Referring to FIGS. 8A-8B and FIG. 9, in some embodiments, the locking portion 130 includes a single or monolithic piece. Referring to FIG. 8B, in certain embodiments, the locking portion 130 defines a retainer ring or snap ring. The locking portion 130 is placed around the one or more retaining portions 140. In various embodiments described herein, the locking portion 130 is placed in a space or cavity between the second retaining wall 144 and the second side 112 of the wall assembly 110. In certain embodiments, the locking portion 130 is placed in a space or cavity between the second retaining wall 144, the second side 112 of the wall assembly 110, and the third wall 146 of the retaining portion 140. In various embodiments shown and described herein, the seal assembly 100 includes the serial arrangement of the wall assembly 110, the locking portion 130, and the second retaining wall 144 in direct contact with one another.

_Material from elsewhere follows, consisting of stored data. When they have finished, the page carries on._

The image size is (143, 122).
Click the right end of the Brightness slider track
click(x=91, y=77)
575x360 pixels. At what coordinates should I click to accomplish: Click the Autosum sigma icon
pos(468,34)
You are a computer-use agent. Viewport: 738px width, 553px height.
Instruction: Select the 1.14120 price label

Referring back to FIGS. 1-3, and further in regard to FIGS. 4-9, the locking portion 130 is sealingly attached to the wall assembly 110 and the retaining portion 140 via a friction fit at the interface 145. In various embodiments, the friction fit at the locking portion 130 includes a key 136 extendable within the interface 145. The locking portion 130 including the key 136 may be provided into the interface 145 through a slot 149 in the retaining portion 140, such as the second retaining wall 144 of the retaining portion 140. In various embodiments, the key 136 is configured to be extended toward the second side 112 of the wall assembly 110. The slot 149 and key 136 may further correspond to one another, such as to provide the locking portion 130 to between the wall assembly 110 and the second retaining wall 144 of the retaining portion 140.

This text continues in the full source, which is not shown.